═══ Passage shown ═══
2. Medium Risk at 46/100

International orders typically raise red flags to begin with, so this buyer was doomed to raise some flags with a Colombian IP address, especially since it did not match the US shipping address. Mismatching IP addresses can be a powerful indicator of fraud, so that’s part of why the fraud indicator ranked this order so high.


However, a human eye can give a more in-depth view of this buyer. For example, the RevolutionParts system will show dealerships if that particular customer has shopped with them in the past.

Using that feature we can see that this person has actually completed multiple orders in the past without any issues. Their past orders have a range of risk levels (some high, some medium, some low), so their situation, whatever it may be, changes often. The fact that they are a regular customer should put you at ease about fulfilling the order with them.

3. Moderate High Risk at 66/100

Once again, we have a buyer with a foreign IP address. Worse, the shipping address seems to be in a high-risk part of town and doesn’t correlate with the billing address. This makes for a higher-risk order than the previous example.


Again, however, the situation is similar. By navigating through the order details page, we find that this particular buyer has made multiple problem-free orders over a course of 7 months. Furthermore, their contact information (such as email and phone) looks legitimate so you can call them at any time to confirm their identity.

4. High Risk at 74/100

The list of red flags on this example seems a lot shorter than the one above, and yet the risk is higher. What gives?

Our fraud detector noticed that the customer’s IP address is being hidden by a proxy. While there are many honest reasons an individual might use a proxy, many people use it for shady purposes, too. This single bullet point for “Proxy Detection” carries a lot of weight in determining a fraud score.


Luckily, however, the customer provided legitimate email and phone numbers. When an order looks suspicious, it’s always a good idea to call the customer and confirm their identity.

Sometimes you can also check the items being purchased to see if they make sense together. In this case, the customer was buying brakes and brake pads—two items bought together all the time. This can indicate to you that their need for parts is genuine, and give more authenticity to their order as a result.

Human eyes can check for part compatibility with much more ease than a computer, so it’s something you can do to put your mind at ease.
═══ Raw data ═══
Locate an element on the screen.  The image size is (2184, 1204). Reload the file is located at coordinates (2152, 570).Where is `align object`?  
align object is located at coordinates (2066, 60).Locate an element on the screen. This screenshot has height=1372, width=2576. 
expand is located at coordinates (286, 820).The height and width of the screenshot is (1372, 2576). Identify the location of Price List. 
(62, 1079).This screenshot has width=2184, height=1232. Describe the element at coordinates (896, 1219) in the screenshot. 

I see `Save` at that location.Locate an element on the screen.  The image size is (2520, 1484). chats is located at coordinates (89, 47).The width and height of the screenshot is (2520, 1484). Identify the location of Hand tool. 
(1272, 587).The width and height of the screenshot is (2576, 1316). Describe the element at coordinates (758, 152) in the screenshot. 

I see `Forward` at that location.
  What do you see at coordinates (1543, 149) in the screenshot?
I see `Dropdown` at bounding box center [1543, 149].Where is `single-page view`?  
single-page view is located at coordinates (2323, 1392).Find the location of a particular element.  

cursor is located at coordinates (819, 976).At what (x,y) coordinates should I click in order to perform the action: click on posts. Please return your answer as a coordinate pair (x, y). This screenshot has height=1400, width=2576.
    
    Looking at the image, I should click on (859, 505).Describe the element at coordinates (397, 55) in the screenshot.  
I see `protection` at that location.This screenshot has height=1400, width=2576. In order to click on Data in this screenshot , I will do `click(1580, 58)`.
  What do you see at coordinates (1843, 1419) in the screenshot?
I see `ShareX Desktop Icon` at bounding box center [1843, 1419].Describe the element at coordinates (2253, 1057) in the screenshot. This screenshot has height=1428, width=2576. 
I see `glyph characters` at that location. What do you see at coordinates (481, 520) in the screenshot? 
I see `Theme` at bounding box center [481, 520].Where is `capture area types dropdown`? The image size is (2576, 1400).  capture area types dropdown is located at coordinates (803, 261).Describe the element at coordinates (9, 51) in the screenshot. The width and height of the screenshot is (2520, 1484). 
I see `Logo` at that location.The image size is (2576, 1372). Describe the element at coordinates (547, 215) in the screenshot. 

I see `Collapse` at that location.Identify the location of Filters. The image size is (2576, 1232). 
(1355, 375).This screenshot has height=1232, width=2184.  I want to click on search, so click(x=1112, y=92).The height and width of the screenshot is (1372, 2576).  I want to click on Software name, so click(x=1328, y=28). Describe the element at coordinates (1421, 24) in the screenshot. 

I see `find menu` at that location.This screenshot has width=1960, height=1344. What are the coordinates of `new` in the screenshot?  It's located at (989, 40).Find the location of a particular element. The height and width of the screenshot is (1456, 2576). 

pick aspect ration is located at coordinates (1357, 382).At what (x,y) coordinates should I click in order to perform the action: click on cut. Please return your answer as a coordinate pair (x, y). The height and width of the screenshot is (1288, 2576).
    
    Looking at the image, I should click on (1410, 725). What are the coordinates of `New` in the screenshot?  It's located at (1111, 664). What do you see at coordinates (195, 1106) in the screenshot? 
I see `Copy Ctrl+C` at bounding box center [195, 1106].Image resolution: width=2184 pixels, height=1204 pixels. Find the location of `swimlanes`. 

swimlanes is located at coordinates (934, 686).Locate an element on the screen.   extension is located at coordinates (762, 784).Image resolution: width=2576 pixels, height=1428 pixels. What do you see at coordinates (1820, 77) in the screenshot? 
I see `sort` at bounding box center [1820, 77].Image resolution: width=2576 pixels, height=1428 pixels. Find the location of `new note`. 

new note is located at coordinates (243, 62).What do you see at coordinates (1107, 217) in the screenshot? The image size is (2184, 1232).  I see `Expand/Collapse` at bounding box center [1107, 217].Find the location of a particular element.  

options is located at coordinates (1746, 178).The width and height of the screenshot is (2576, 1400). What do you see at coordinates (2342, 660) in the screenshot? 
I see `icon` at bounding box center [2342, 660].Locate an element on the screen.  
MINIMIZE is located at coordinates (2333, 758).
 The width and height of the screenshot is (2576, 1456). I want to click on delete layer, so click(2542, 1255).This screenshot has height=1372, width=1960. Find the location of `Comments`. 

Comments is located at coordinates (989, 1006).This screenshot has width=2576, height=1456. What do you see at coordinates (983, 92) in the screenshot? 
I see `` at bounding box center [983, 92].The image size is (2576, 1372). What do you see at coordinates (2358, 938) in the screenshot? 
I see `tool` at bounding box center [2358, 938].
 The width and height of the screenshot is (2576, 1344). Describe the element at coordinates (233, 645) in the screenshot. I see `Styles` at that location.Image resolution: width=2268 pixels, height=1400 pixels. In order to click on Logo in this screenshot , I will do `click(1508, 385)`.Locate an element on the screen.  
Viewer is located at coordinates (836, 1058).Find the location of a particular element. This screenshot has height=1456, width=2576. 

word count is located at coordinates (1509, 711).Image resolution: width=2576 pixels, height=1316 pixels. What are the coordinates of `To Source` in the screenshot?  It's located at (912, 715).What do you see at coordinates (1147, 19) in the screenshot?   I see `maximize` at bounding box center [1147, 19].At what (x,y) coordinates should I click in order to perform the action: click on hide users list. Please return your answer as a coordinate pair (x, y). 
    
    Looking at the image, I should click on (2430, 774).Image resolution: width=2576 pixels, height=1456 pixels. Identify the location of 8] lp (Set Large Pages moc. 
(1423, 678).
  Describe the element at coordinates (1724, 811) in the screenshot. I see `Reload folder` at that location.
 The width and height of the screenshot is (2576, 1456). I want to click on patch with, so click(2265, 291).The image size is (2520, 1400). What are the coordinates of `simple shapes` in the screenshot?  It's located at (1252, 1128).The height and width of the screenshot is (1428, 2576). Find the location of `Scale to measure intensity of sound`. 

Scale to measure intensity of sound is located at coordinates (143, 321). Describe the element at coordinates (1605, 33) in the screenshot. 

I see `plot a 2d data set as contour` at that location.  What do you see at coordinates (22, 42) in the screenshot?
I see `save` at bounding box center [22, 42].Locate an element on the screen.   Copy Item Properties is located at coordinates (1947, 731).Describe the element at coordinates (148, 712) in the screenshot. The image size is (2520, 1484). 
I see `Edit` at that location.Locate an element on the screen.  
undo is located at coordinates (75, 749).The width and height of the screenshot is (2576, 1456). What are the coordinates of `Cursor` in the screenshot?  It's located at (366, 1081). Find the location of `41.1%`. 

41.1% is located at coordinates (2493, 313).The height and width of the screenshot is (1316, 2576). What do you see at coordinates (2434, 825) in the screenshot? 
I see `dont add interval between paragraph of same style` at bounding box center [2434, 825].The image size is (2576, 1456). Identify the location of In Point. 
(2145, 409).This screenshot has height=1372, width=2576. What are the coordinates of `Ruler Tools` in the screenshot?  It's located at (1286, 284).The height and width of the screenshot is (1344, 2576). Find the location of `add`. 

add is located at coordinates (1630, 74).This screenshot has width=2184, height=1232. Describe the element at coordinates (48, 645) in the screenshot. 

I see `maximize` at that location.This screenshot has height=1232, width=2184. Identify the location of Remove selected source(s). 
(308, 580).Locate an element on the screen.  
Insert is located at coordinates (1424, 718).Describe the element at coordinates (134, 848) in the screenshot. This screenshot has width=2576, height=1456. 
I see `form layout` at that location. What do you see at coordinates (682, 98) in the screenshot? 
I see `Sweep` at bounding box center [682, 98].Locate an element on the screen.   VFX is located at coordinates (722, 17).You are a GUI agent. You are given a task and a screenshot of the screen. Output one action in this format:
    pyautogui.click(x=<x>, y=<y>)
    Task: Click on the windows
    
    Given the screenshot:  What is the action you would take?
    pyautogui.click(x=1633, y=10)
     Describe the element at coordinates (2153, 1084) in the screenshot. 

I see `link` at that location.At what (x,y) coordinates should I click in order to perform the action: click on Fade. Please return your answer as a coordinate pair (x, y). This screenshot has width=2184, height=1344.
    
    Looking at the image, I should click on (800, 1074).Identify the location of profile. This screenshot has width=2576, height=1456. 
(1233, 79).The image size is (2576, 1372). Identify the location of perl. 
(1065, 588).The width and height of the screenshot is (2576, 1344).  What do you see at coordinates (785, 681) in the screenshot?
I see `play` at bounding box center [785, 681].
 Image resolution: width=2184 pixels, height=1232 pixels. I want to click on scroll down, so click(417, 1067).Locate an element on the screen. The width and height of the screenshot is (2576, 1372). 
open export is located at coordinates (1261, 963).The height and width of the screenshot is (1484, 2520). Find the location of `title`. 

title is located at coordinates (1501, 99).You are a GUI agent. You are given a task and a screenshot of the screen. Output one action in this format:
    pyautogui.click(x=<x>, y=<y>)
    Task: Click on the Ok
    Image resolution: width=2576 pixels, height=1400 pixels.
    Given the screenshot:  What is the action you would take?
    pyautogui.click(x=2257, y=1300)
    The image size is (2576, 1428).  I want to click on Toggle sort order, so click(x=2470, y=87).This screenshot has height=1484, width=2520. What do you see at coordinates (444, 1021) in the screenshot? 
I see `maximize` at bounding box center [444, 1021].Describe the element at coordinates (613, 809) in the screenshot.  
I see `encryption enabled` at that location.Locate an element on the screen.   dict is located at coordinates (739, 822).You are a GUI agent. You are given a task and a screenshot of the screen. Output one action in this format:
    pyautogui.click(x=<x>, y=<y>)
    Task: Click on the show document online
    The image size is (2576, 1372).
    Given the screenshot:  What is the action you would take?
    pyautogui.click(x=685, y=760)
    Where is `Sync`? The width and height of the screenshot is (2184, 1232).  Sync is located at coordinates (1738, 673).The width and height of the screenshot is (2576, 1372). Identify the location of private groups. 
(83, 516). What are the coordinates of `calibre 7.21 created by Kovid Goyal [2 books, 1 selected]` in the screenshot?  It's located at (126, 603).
═══
**Task directions**: Give the fraud-risk passage again from "Using that feature" through "the previous example.", swapping "regular customer" for "repeat customer".

**Answer to the exercise**:
Using that feature we can see that this person has actually completed multiple orders in the past without any issues. Their past orders have a range of risk levels (some high, some medium, some low), so their situation, whatever it may be, changes often. The fact that they are a repeat customer should put you at ease about fulfilling the order with them.

3. Moderate High Risk at 66/100

Once again, we have a buyer with a foreign IP address. Worse, the shipping address seems to be in a high-risk part of town and doesn’t correlate with the billing address. This makes for a higher-risk order than the previous example.